In Security Operation Center – The analysts are working on security events created by various IS controls, and as the number of false positive events grow, the SOC efficiency drops because the analyst is supposed to resolve a false events instead of working on the true positives.

False positives are inherently problematic in environments were the population of events have low incidence rate that is lower than the false positive rate.

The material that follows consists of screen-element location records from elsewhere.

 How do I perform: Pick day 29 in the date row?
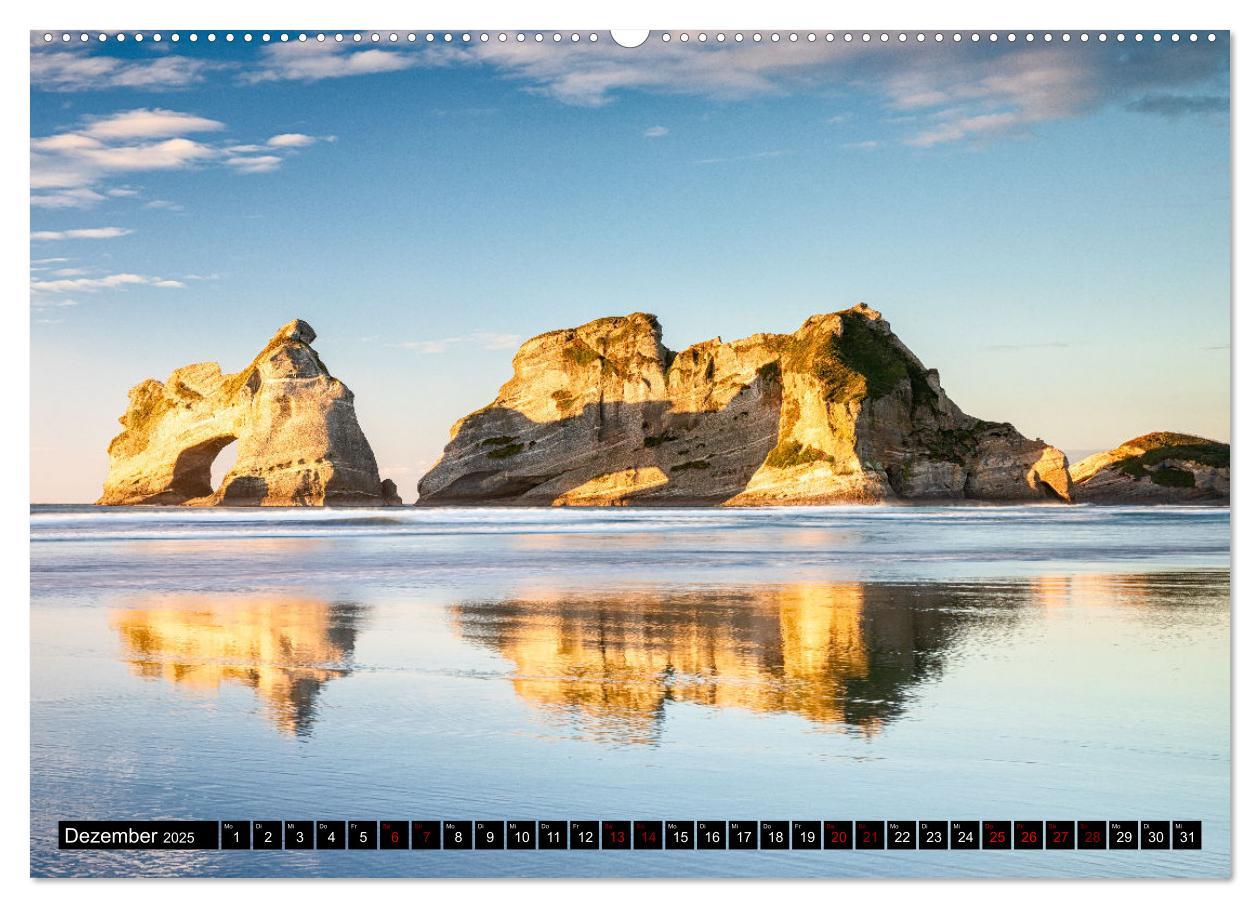[1123, 836]
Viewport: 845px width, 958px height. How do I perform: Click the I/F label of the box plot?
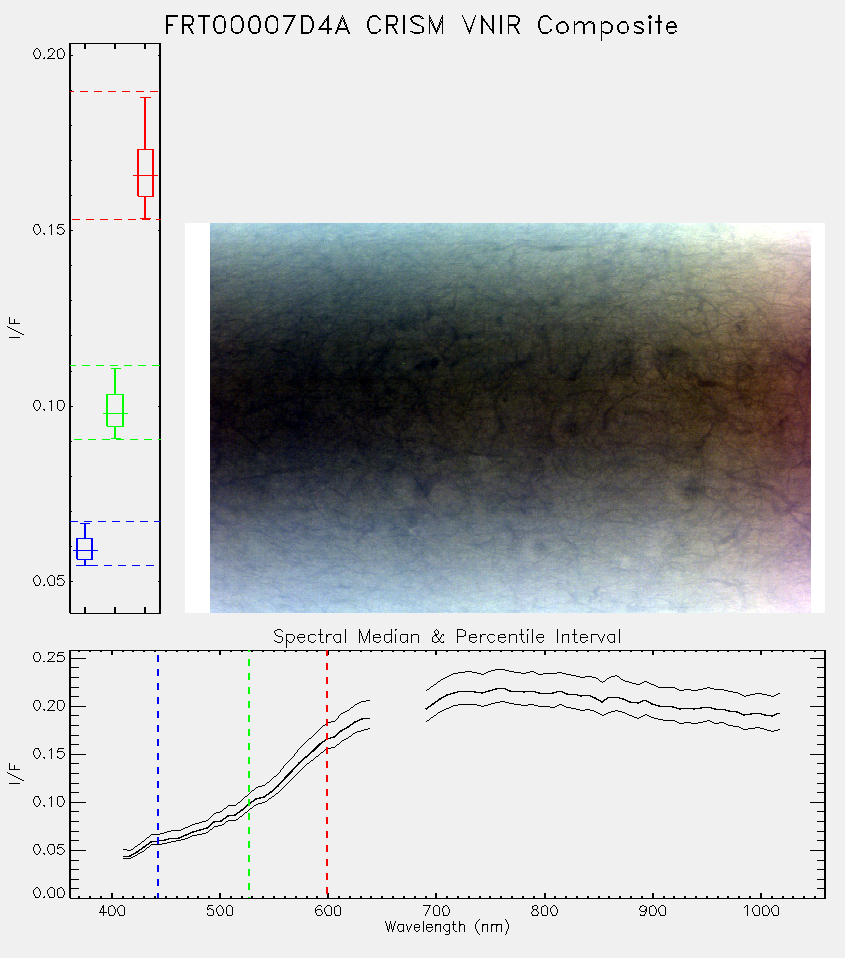(x=15, y=328)
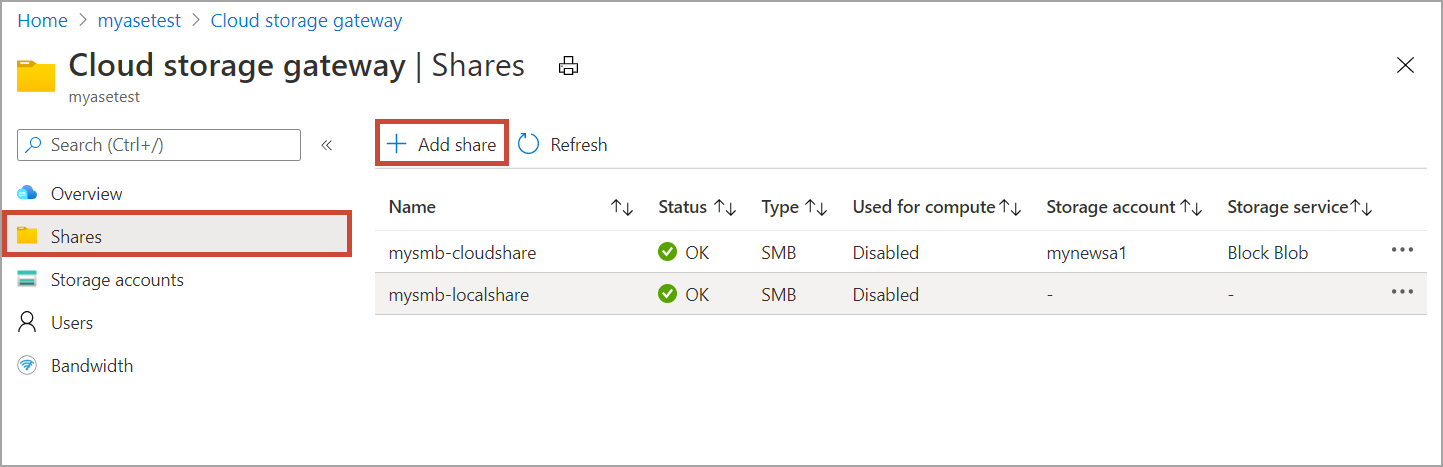The image size is (1443, 467).
Task: Click the yellow folder icon in page header
Action: [x=36, y=76]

In this case the false positive rate will always be greater from the incidence rate!

This is not intuitive at all, as we can see in this example: Let’s assume we have an organization with 10K computers and virus infection of 1% of the population with Antivirus reporting on it with false positive rate of 5%

  • In this case the number of infected computers is: 0.01*10,000=100 computers infected (True positive)
  • And the false positive number of computers (unaffected but indicated with a virus) will be: 0.99*10,000*0.05=495 (the number of non-infected doubled by the false positive rate.

In this case we can see that we got more false positives than true positives as well as if we look at the probability of the case indicate by IMS to the SOC as positive, we can see that the probability of it’s being truly infected is only: 100/(100+495) = 17% and this is where the antivirus is expected to give 95% accurate results!

Using supervised learning to reduce workload

SOC analysts are recording cases decisions after the analysis – This data is mandatory and should be chosen from a closed list, so that one can easily use it as a training data – We had to do with unstructured text field, and using regexs and other methods to extract if the case was indeed a true or false positive.

The next step was to chose an analytical environment – If the organization have data analytics platform you can live within it – Most have by now AI modules that are accessed from the UI and wrap tried and tested libraries like SCI-Kit or Torch embedded in products like Splunk or Tableau. In our case the available environment was Splunk, so we worked with it and avoided the tool selection process.

Choosing the model was rather trivial – You basically select from various existing classification algorithms in Splunk, run them on the test data, and chose the best one according the the confusion matrix – Actually the most accurate one was random forest in our case.

Once we had the model, we used it to provide SIEM (Security Information and Event Management) with prediction of case truthfulness score, which is basically the expected probability of it being true accurate. This information was presented to the Analysts so that they could chose and prioritize the events accordingly.

Getting reinforcement learning for free

Reinforcement learning is hype in machine learning because it’s a general term for self improvement process – Your algorithm is getting rewards per action, if the action was right you feed back the reward and the state to the algorithm and it does better next time.

We insert the system recommendation at time t-1 for the prediction t, so in our case, the fact that the SOC analysts got the AI prediction, and checked the event and post ante classified the event as not relevant (i.e false positive) then this will change the evaluation of the scoring next time, as it plays the cost function role.

Epilog

AI building blocks are getting bigger and better all the time, you can actually do quite well with not much coding and only basic understanding, those who implemented the procedures had no training in AI at all.

Keep it simple – Most gain is done at doing coarse work using pareto principle and simple methods.

Utilise what you have to add value to the organization – Start small and pick the low hanging fruits.